> [ОТРЫВОК ДЛЯ ЧТЕНИЯ]:
------------------------------------------------------------

Что есть юмор? Способ альтернативного, неожиданного взгляда на привычные вещи. Ключевые слова: новизна (для данного контекста), неожиданность, разрыв шаблона. 
Следствия: 
1) (Хороший) юмор не может являться самоцелью и неотделим от своего предмета.
2) Когда юмор становится на поток, программируется и формализуется, он перестает выполнять свою функцию. Юмористические передачи, и вообще все, что имеет основной целью производство юмора, имеют крайне низкую вероятность его произвести.
3) Качество юмора обратно зависимо от его плотности на единицу смысла. 
Кроме того, "смешно" - не есть абсолютная оценка качества юмора. Разве нельзя получать удовольствие от чего-то остроумного, или парадоксального без того, чтобы проржаться? И наоборот - разве щекотка является эталоном юмора?

----------


## chaika

OK. Вот американский (или британский) humor (или humour). Русским это смешно? Сам чуть не упал с кресла пока я его читал.  
The Pretzel Hold
A Russian and an Irish wrestler were facing off for the Olympic Gold medal. Before the match, the Irishman's trainer came to him and said, "Don't forget, this Russian has never lost a match because of his pretzel hold. If he gets you in it, you're finished." 
Immediately after the match began, the Russian got the Irishman in the devastating pretzel hold. The trainer couldn’t watch any longer, so he turned away. Suddenly, there was a scream, and cheers from the crowd. The trainer looked back to see the Irishman had won the match. 
Later on the trainer asked "How did you get out of that hold? No one has ever done it before!" 
The Irishman answered "Well, I looked up and saw this pair of balls right in front of my face. I thought I had nothing to lose, so with my all my strength I bit those babies just as hard as I could." 
"So!" the trainer said, "That's what finished him off!" 
"No, but you'd be amazed how strong you get when you bite your own balls"!

----------


## CoffeeCup

> OK. Вот американский (или британский) humor (или humour). Русским это смешно? Сам чуть не упал с кресла пока я его читал. 
> ...

 You will be surprised quite enough if I tell you that this joke is a famous one in Russia. In Russian version there are two Russian wrestlers a young and a quite experienced. Even more, the quite experienced wrestler always has a name of Alexander Karelin.

----------


## it-ogo

Я бы нашел это смешным в промежутке возраста от 13 до 23. Сейчас я воспринимаю это как притчу. 
Наверно потому, что в русском много достаточно близких аналогов. Что-то такое было про йога и каратиста, про Василия Ивановича в Японии и сумоиста... Если убрать тренера (речь вести от первого лица) и переименовать ирландца, будет достаточно типичный русский анекдот.

----------


## Basil77

> OK. Вот американский (или британский) humor (или humour). Русским это смешно? Сам чуть не упал с кресла пока я его читал.

 There are plenty of Russian jokes on this theme. There is the one that I heard when I was at high-school (in early 90s): _One middle-asian had a camel. But this camel was veery slow. So he went to a local wise old man and asked him what could be done to speed it up a little.

------------------------------------------------------------

> [ЗАПИСАННЫЙ МАТЕРИАЛ]:
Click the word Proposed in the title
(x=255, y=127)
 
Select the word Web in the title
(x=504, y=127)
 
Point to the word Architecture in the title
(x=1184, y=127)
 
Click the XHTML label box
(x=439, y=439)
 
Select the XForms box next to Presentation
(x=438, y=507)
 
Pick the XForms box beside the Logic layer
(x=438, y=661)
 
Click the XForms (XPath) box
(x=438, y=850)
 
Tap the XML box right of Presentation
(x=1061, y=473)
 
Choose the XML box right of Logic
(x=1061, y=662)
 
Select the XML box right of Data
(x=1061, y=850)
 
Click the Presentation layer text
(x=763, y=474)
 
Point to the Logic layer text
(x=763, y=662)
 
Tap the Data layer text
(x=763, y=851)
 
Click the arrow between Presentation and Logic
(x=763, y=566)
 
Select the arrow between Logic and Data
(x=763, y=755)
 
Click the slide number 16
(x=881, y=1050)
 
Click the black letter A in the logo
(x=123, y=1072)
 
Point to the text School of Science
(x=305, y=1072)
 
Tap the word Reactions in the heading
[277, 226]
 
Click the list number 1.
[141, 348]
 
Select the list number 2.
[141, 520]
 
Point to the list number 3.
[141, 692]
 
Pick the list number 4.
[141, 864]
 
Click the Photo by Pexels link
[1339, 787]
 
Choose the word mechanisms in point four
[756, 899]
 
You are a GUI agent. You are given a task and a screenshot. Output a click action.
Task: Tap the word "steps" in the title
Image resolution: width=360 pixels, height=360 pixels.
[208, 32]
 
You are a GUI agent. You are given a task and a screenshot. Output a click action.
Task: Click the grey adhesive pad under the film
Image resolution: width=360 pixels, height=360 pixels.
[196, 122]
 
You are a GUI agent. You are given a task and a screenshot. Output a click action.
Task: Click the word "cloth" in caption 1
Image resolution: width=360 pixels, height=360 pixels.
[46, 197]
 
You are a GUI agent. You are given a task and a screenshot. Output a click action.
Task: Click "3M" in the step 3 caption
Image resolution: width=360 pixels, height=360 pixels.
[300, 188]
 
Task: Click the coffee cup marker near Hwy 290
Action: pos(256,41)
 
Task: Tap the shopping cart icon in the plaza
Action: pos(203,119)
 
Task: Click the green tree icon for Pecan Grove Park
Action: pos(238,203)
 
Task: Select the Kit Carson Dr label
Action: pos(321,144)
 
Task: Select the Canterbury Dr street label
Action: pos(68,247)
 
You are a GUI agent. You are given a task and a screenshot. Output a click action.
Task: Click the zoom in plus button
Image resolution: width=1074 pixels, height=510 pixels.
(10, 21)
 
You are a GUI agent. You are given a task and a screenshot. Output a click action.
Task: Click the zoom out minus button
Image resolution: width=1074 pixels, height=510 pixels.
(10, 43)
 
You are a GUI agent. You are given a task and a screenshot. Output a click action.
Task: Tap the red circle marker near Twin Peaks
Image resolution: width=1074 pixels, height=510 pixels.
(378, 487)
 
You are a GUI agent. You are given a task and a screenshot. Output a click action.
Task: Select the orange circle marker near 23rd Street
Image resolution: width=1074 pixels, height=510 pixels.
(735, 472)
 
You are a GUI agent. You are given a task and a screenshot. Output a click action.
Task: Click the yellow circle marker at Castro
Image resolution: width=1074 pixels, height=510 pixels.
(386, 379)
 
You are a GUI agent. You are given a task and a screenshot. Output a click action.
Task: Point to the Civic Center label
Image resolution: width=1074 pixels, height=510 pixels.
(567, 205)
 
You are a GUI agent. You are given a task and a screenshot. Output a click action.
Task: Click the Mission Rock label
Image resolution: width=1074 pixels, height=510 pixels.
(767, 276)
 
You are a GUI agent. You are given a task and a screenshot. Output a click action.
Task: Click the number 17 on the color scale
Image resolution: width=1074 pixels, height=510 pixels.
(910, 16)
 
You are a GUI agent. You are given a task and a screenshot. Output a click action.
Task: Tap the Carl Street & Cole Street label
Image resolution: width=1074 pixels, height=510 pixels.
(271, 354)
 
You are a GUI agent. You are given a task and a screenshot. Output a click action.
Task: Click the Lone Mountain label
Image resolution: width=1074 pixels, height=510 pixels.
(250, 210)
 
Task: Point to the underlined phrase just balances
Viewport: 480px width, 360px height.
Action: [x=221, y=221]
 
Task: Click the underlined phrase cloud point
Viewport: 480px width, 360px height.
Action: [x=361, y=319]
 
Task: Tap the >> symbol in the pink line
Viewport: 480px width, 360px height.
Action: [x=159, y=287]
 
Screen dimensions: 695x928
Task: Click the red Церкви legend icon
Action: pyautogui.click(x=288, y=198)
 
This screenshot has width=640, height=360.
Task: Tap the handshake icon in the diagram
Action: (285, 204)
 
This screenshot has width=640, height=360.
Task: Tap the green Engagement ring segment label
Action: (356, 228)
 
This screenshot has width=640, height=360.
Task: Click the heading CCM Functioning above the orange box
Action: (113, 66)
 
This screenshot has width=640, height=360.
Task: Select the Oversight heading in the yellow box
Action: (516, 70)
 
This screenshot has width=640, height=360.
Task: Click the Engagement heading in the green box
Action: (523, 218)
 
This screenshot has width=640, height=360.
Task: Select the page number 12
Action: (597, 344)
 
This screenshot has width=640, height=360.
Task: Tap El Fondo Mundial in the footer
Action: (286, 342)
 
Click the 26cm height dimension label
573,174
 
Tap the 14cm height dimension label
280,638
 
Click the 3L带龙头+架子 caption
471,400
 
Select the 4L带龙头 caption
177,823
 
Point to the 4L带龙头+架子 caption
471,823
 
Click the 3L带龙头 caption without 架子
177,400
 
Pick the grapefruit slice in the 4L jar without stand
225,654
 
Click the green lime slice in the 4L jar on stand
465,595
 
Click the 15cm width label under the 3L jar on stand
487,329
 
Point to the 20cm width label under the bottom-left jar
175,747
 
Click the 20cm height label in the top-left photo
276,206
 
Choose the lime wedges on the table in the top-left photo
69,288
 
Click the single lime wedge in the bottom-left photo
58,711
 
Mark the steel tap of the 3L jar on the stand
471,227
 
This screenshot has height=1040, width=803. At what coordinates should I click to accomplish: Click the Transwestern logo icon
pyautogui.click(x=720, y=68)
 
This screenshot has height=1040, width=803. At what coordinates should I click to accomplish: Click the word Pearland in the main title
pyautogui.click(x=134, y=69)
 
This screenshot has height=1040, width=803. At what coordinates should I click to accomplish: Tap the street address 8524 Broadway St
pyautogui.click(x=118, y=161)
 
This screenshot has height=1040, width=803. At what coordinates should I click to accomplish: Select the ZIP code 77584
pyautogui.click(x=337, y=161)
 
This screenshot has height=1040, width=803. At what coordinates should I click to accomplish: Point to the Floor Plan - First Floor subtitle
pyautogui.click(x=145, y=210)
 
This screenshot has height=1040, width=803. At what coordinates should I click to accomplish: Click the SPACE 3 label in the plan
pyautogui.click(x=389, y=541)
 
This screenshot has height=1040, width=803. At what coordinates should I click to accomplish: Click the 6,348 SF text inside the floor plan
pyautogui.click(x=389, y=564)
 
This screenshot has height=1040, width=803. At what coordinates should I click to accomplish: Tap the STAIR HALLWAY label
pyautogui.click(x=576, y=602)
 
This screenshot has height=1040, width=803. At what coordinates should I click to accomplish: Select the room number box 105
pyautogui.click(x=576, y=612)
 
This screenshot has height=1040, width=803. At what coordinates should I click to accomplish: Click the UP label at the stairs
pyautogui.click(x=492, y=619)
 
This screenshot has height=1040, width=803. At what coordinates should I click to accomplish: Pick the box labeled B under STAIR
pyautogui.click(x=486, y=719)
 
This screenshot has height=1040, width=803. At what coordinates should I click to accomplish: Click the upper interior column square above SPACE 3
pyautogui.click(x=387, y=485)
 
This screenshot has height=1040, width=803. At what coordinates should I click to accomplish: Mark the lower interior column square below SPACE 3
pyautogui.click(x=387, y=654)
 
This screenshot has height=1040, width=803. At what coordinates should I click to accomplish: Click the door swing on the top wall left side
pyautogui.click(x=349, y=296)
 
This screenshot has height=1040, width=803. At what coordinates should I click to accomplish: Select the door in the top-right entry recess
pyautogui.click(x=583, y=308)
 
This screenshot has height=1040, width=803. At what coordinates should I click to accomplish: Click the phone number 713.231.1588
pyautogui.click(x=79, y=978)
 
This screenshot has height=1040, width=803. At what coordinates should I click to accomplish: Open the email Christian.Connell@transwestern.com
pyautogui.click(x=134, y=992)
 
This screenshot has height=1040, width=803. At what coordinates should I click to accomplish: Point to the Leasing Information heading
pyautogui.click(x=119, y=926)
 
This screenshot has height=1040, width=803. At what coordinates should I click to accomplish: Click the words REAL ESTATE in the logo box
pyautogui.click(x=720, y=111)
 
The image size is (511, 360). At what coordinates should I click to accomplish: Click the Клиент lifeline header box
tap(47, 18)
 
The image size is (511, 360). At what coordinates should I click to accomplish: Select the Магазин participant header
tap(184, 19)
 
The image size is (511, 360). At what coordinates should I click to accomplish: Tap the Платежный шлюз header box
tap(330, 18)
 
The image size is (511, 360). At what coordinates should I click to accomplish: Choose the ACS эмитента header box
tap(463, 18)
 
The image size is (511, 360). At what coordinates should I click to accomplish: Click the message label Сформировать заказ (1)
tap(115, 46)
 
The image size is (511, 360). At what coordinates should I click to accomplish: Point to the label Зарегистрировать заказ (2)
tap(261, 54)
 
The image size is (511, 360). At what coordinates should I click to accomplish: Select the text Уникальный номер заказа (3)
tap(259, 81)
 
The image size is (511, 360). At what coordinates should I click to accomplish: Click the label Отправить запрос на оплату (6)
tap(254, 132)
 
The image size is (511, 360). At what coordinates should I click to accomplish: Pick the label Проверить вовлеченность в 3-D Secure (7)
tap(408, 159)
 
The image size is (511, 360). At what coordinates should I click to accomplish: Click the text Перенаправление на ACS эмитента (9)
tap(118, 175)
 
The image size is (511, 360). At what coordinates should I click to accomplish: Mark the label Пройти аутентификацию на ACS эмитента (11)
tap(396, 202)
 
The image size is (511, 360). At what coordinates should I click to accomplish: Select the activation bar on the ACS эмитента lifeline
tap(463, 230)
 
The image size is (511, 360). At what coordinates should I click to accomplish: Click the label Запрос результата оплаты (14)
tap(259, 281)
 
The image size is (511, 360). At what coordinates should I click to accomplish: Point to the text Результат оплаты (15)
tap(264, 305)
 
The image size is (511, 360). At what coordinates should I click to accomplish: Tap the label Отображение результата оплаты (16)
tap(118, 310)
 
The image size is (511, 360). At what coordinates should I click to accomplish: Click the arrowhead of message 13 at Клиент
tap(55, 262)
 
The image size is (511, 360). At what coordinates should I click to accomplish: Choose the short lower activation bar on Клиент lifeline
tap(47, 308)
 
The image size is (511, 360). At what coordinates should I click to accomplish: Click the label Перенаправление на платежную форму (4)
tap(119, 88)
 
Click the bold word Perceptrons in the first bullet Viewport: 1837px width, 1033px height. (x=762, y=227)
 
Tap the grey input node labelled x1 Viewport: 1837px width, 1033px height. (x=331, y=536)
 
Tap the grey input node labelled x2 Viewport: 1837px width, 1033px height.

------------------------------------------------------------

> [ПОСТАВЛЕННАЯ ЗАДАЧА 1]:
Изложите обсуждение юмора из отрывка для чтения в двух предложениях.
> [ПОСТАВЛЕННАЯ ЗАДАЧА 2]:
Приведите продолжение обсуждения юмора, начиная сразу после последнего предложения отрывка для чтения.

> [ПИСЬМЕННЫЙ ОТВЕТ 1]:
Автор первого сообщения определяет юмор как неожиданный взгляд на привычные вещи и утверждает, что поставленный на поток юмор перестает выполнять свою функцию, а «смешно» не является абсолютной оценкой его качества. На англоязычный анекдот о борцах, приведенный участником chaika, другие участники отвечают, что этот анекдот известен в России в версии с двумя русскими борцами и что в русском языке есть много близких ему аналогов.

> [ПИСЬМЕННЫЙ ОТВЕТ 2]:
 - Make your camel stand on this pedestal, - said the wiseman.
 Then he took a huge sledgehammer and hit the camel's balls with it. After a cloud of dust dispersed they saw the camel disappearing behind the horizon. 
 - Wow! I never saw a camel running that fast! - said the camel's owner, - but how I supposed to catch it now?
 - Stand on the pedestal, - the wiseman replied._

----------


## SAn

So, we can conclude that foreign humor may either be international («we also have this joke») or not funny. Tercium non datur.

----------


## Ramil

Что касается анекдотов, то они стали, видимо, действительно интернациональными. Детали, обстановка и действующие лица могут различаться, но если сутью анекдота не являются некие местные реалии (скажем, политика или какой то сугубо-местный феномен), то практически любому анекдоту найдётся эквивалент в любом языке и в любой стране.

----------


## Paperplane

> I was wondering, do any of you, Russian learning people, chaika, DDT, doninphxaz, Johanna, rockzmom too, although she’s more of a curious about Russia than Russian learning person  , sperk, Throbert McGee, (mind you, all placed in alphabetical order  ), and others, that might be working under cover, dig Russian humor?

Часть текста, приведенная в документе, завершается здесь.